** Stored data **

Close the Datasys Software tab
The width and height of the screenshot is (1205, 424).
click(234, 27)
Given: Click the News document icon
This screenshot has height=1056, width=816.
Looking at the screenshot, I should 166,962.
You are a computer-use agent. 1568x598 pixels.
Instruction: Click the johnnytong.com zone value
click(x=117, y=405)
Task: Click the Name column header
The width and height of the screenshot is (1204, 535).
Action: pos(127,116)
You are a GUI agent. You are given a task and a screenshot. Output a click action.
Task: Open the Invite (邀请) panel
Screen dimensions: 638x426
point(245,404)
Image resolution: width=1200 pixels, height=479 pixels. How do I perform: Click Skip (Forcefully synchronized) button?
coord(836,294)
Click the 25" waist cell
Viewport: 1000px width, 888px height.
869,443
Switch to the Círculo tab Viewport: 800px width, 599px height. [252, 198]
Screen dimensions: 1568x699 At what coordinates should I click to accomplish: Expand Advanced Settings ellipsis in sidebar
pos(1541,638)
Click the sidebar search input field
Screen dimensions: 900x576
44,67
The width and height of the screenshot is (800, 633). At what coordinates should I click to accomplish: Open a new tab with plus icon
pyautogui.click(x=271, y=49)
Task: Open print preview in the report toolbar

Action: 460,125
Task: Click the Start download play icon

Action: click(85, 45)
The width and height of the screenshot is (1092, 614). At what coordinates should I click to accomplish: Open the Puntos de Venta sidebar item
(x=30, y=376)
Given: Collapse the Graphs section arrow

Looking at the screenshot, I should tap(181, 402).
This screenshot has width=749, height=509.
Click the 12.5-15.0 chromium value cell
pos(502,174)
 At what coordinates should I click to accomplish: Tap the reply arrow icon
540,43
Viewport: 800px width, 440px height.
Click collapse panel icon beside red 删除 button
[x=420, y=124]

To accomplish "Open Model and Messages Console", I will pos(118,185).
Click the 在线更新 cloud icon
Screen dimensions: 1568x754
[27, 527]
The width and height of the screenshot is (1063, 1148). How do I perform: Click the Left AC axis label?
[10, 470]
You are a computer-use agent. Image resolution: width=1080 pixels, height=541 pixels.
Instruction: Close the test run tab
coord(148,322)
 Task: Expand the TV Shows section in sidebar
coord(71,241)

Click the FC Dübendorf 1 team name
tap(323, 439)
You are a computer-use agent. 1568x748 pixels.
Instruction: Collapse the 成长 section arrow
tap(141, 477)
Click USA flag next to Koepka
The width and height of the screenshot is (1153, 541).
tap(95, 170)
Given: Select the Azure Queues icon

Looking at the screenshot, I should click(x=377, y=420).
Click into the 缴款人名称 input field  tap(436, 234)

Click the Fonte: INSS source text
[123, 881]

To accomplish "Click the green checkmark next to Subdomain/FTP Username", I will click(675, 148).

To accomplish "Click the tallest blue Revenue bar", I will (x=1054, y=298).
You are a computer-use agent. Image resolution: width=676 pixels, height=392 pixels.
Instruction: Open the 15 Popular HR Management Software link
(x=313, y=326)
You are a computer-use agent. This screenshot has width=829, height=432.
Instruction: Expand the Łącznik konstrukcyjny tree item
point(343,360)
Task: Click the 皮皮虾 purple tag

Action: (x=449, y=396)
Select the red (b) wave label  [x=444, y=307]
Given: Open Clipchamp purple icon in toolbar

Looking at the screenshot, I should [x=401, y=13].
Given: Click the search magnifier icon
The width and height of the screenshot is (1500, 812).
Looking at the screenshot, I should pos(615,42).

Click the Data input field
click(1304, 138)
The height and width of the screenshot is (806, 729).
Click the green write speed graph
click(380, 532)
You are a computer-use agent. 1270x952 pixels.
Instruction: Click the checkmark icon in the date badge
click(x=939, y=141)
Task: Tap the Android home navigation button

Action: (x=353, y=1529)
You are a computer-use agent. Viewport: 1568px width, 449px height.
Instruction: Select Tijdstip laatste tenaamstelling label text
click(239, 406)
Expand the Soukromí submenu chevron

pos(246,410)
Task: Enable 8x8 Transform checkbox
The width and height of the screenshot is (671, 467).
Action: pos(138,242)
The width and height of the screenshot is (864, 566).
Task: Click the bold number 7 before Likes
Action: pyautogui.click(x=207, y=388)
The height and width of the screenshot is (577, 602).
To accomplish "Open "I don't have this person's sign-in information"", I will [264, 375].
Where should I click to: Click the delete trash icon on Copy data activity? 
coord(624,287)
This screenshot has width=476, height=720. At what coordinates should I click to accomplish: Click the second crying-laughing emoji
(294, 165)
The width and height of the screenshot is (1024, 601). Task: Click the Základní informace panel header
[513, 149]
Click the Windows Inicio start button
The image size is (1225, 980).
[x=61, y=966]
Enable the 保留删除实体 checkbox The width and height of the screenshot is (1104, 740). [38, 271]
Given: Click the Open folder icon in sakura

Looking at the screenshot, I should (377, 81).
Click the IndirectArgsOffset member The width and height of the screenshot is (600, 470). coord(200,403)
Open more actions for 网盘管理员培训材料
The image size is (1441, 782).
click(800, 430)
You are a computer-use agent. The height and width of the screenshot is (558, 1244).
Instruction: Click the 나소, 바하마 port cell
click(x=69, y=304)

** What you are asked to do **
All of the entries should be repeated word for word.

** Result **
Close the Datasys Software tab
The width and height of the screenshot is (1205, 424).
click(234, 27)
Given: Click the News document icon
This screenshot has height=1056, width=816.
Looking at the screenshot, I should 166,962.
You are a computer-use agent. 1568x598 pixels.
Instruction: Click the johnnytong.com zone value
click(x=117, y=405)
Task: Click the Name column header
The width and height of the screenshot is (1204, 535).
Action: pos(127,116)
You are a GUI agent. You are given a task and a screenshot. Output a click action.
Task: Open the Invite (邀请) panel
Screen dimensions: 638x426
point(245,404)
Image resolution: width=1200 pixels, height=479 pixels. How do I perform: Click Skip (Forcefully synchronized) button?
coord(836,294)
Click the 25" waist cell
Viewport: 1000px width, 888px height.
869,443
Switch to the Círculo tab Viewport: 800px width, 599px height. [252, 198]
Screen dimensions: 1568x699 At what coordinates should I click to accomplish: Expand Advanced Settings ellipsis in sidebar
pos(1541,638)
Click the sidebar search input field
Screen dimensions: 900x576
44,67
The width and height of the screenshot is (800, 633). At what coordinates should I click to accomplish: Open a new tab with plus icon
pyautogui.click(x=271, y=49)
Task: Open print preview in the report toolbar

Action: 460,125
Task: Click the Start download play icon

Action: click(85, 45)
The width and height of the screenshot is (1092, 614). At what coordinates should I click to accomplish: Open the Puntos de Venta sidebar item
(x=30, y=376)
Given: Collapse the Graphs section arrow

Looking at the screenshot, I should tap(181, 402).
This screenshot has width=749, height=509.
Click the 12.5-15.0 chromium value cell
pos(502,174)
 At what coordinates should I click to accomplish: Tap the reply arrow icon
540,43
Viewport: 800px width, 440px height.
Click collapse panel icon beside red 删除 button
[x=420, y=124]

To accomplish "Open Model and Messages Console", I will pos(118,185).
Click the 在线更新 cloud icon
Screen dimensions: 1568x754
[27, 527]
The width and height of the screenshot is (1063, 1148). How do I perform: Click the Left AC axis label?
[10, 470]
You are a computer-use agent. Image resolution: width=1080 pixels, height=541 pixels.
Instruction: Close the test run tab
coord(148,322)
 Task: Expand the TV Shows section in sidebar
coord(71,241)

Click the FC Dübendorf 1 team name
tap(323, 439)
You are a computer-use agent. 1568x748 pixels.
Instruction: Collapse the 成长 section arrow
tap(141, 477)
Click USA flag next to Koepka
The width and height of the screenshot is (1153, 541).
tap(95, 170)
Given: Select the Azure Queues icon

Looking at the screenshot, I should click(x=377, y=420).
Click into the 缴款人名称 input field  tap(436, 234)

Click the Fonte: INSS source text
[123, 881]

To accomplish "Click the green checkmark next to Subdomain/FTP Username", I will click(675, 148).

To accomplish "Click the tallest blue Revenue bar", I will (x=1054, y=298).
You are a computer-use agent. Image resolution: width=676 pixels, height=392 pixels.
Instruction: Open the 15 Popular HR Management Software link
(x=313, y=326)
You are a computer-use agent. This screenshot has width=829, height=432.
Instruction: Expand the Łącznik konstrukcyjny tree item
point(343,360)
Task: Click the 皮皮虾 purple tag

Action: (x=449, y=396)
Select the red (b) wave label  [x=444, y=307]
Given: Open Clipchamp purple icon in toolbar

Looking at the screenshot, I should [x=401, y=13].
Given: Click the search magnifier icon
The width and height of the screenshot is (1500, 812).
Looking at the screenshot, I should pos(615,42).

Click the Data input field
click(1304, 138)
The height and width of the screenshot is (806, 729).
Click the green write speed graph
click(380, 532)
You are a computer-use agent. 1270x952 pixels.
Instruction: Click the checkmark icon in the date badge
click(x=939, y=141)
Task: Tap the Android home navigation button

Action: (x=353, y=1529)
You are a computer-use agent. Viewport: 1568px width, 449px height.
Instruction: Select Tijdstip laatste tenaamstelling label text
click(239, 406)
Expand the Soukromí submenu chevron

pos(246,410)
Task: Enable 8x8 Transform checkbox
The width and height of the screenshot is (671, 467).
Action: pos(138,242)
The width and height of the screenshot is (864, 566).
Task: Click the bold number 7 before Likes
Action: pyautogui.click(x=207, y=388)
The height and width of the screenshot is (577, 602).
To accomplish "Open "I don't have this person's sign-in information"", I will [264, 375].
Where should I click to: Click the delete trash icon on Copy data activity? 
coord(624,287)
This screenshot has width=476, height=720. At what coordinates should I click to accomplish: Click the second crying-laughing emoji
(294, 165)
The width and height of the screenshot is (1024, 601). Task: Click the Základní informace panel header
[513, 149]
Click the Windows Inicio start button
The image size is (1225, 980).
[x=61, y=966]
Enable the 保留删除实体 checkbox The width and height of the screenshot is (1104, 740). [38, 271]
Given: Click the Open folder icon in sakura

Looking at the screenshot, I should (377, 81).
Click the IndirectArgsOffset member The width and height of the screenshot is (600, 470). coord(200,403)
Open more actions for 网盘管理员培训材料
The image size is (1441, 782).
click(800, 430)
You are a computer-use agent. The height and width of the screenshot is (558, 1244).
Instruction: Click the 나소, 바하마 port cell
click(x=69, y=304)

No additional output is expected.